Un jour, j'ai rêvé que j'étais un papillon, et à présent je ne sais plus si je suis Tchouang-Tseu qui a rêvé qu'il était un papillon, ou bien si je suis un papillon qui rêve que je suis Tchouang-Tseu.
Dans la maison d'Alain Plouvier, on échappe miraculeusement à l'emprise de la toile d'araignée mondiale : ici des connexions d'une autre planète abondent.

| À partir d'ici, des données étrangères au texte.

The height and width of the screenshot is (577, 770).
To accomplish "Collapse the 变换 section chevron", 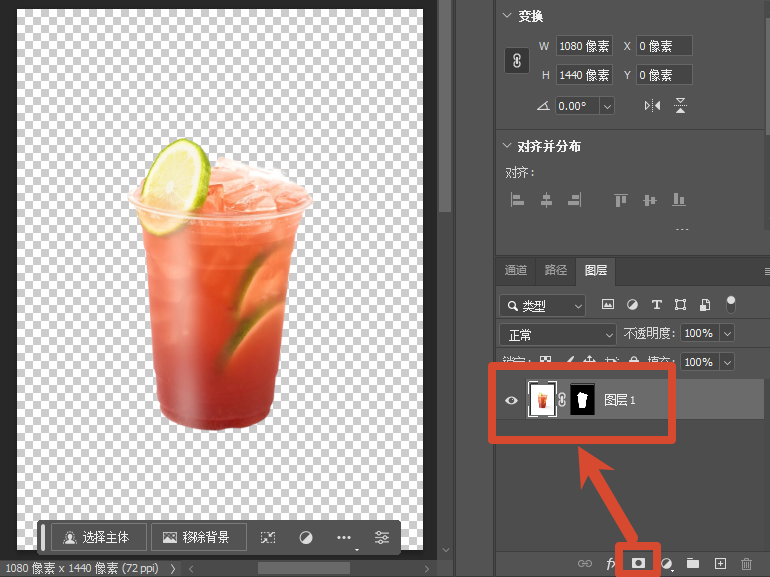I will [507, 15].
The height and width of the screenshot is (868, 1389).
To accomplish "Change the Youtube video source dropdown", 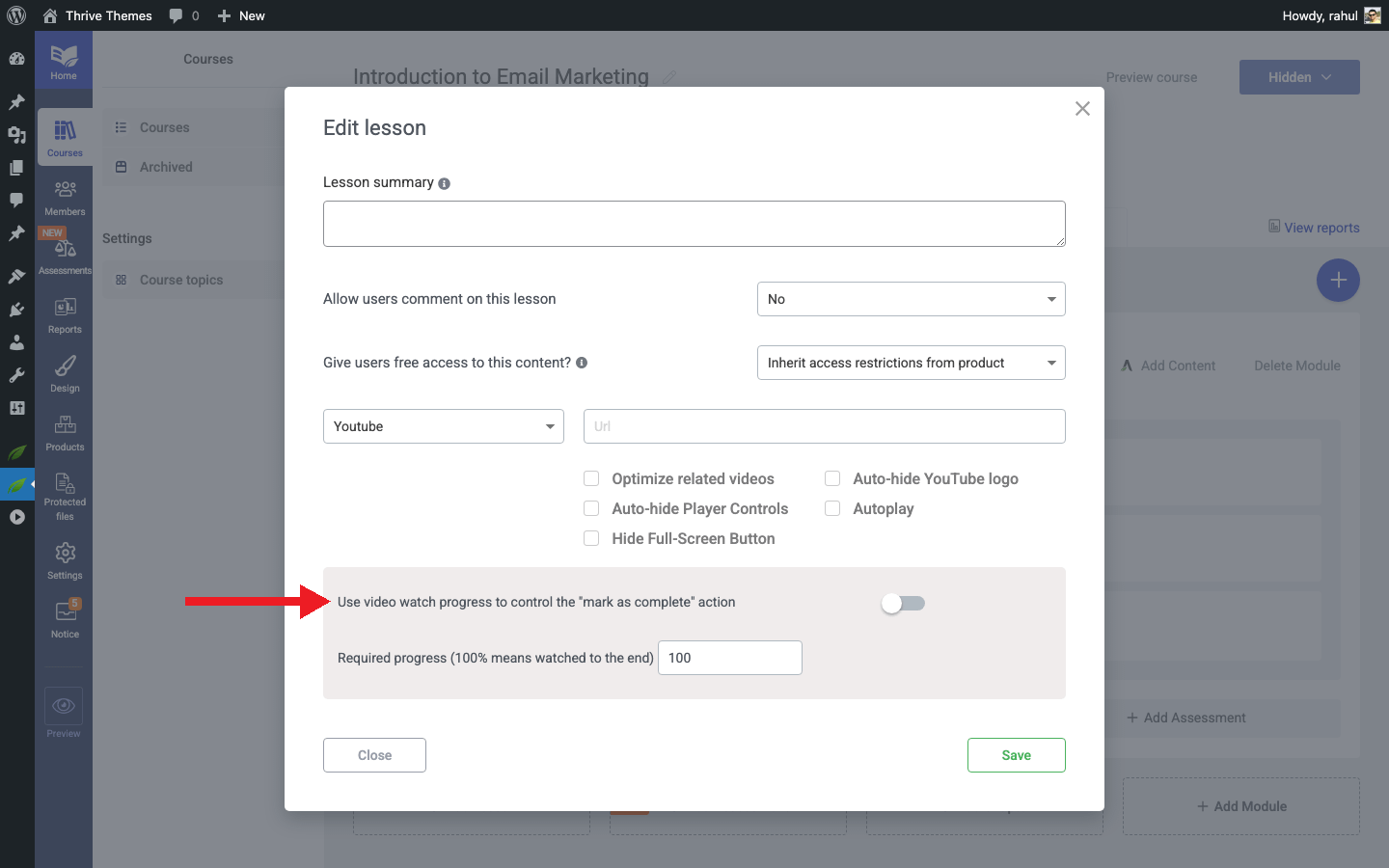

Avec ces papillons éternisés dans leur boîte ; ou ces insectes réincarnés en bijoux ; connexions avec les œuvres de ses amis artistes, peintres, sculpteurs, photographes, musiciens avec lesquels il échange et partage, dans la vraie vie, de vraies ouvres, qui font de sa maison un petit musée dont la visite provoque l'émerveillement, l'envie de dire merci.

On peut trouver sur Internet ou ailleurs des reproductions de ce que fait Alain Plouvier. On peut être séduit. Et pourtant on n'aura rien vu.
On n'aura pas vu les siècles qui habitent une pierre au centre d'un tableau, pierre précieuse pour avoir été choisie au hasard d'une rencontre.
On n'aura pas vu la milliseconde qui fait surgir une forme et une couleur, indescriptibles, qui ne se livrent qu'à la personne présente en chair et en os, avec une âme dedans si possible.
On n'aura pas vu les heures, les jours et les années qui demeurent au fond de chaque œuvre, pièces détachées d'une vie humaine qui a eu un début, aura une fin.

Le temps long et le temps court se rencontrent, se tressent d'une matière à l'autre, d'un geste à l'autre, dans chaque tableau d'Alain Plouvier. On peut en choisir un, le regarder cinq minutes, une heure, ou toute une vie chez soi. Si on a su comprendre sans chercher à comprendre les signes intraduisibles qu'il contient, il continue d'exister en nous, qu'on reste en sa présence ou non, comme un secret intime, à la fois solide et insaisissable, proche et lointain. Comme une météorite presque géométrique qu'un hasard heureux et méticuleux, plus l'action d'un artiste élu, aurait façonnée, polie, et déposée là.